We advise on statutory obligations to record and report privacy breaches to relevant privacy commissioners, whether direct or indirect notification to affected parties is required, and whether to inform other governmental agencies and institutions in order to mitigate the risk of harm to affected individuals. Where there is no statutory obligation to report the breach, we advise on whether voluntary reporting and notification would nevertheless be appropriate as part of an overall crisis response and risk mitigation strategy. We also provide advice in relation to press releases, other forms of public statements and reputational rehabilitation.

Cyber Resilience and Risk Management

There is no one-size-fits-all approach to cyber security. We offer custom-made services to entities who wish to develop cyber resilience protocols to address their unique internal/external vulnerabilities, exposure and risk tolerances and appetite. We advise on the development and maintenance of policies and procedures to safeguard the integrity of private and confidential information and implement effective incident response protocols to eliminate and mitigate a threat, preserve and recover data, investigate the incident and comply with reporting and notification obligations, all of which are designed to mitigate litigation risks and minimize reputational damage.

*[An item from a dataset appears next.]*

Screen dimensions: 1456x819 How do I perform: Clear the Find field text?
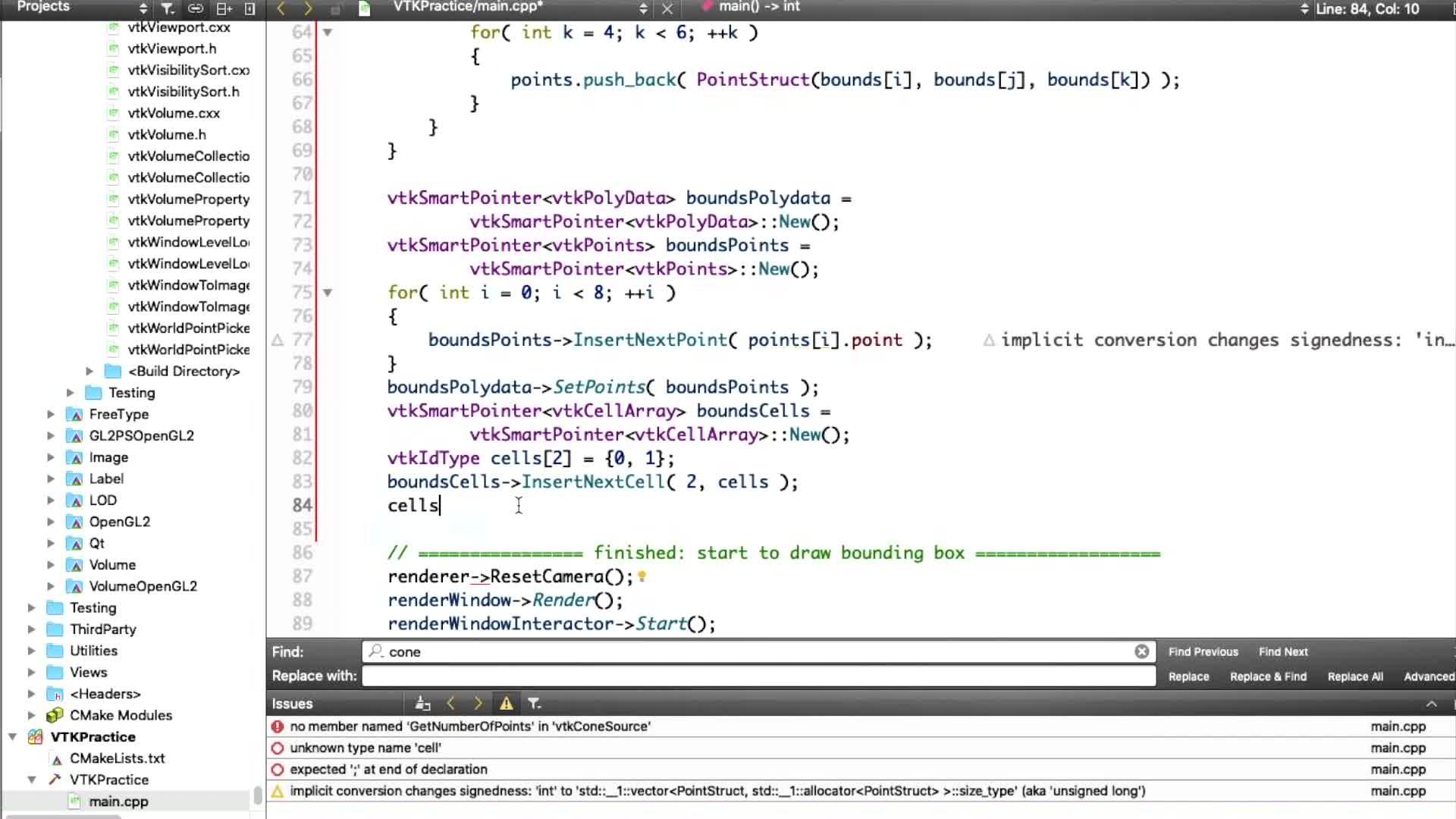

Professional Responsibility

For legal, financial and health professionals, we advise on reporting and notification obligations under the relevant self-regulatory regimes and act as counsel for professionals in the context of investigations involving allegations of breaches of privacy and confidentiality obligations.

Privacy Commissioner Investigations, Enforcement and Access Requests

We act as counsel to individuals and entities in the context of investigations by privacy authorities and provide advice and representation in relation to freedom of information and access requests with respect to both resisting disclosure of information as well as obtaining information through freedom of information processes.

Insurance Coverage Disputes and Civil Litigation

We prosecute and defend claims made by affected parties and provide representation in respect of coverage disputes over cyber security insurance policies.

We bring the same around-the-clock responsiveness, accessibility, commitment and intensity to our Privacy and Cyber Security practice as we do to our other practice areas.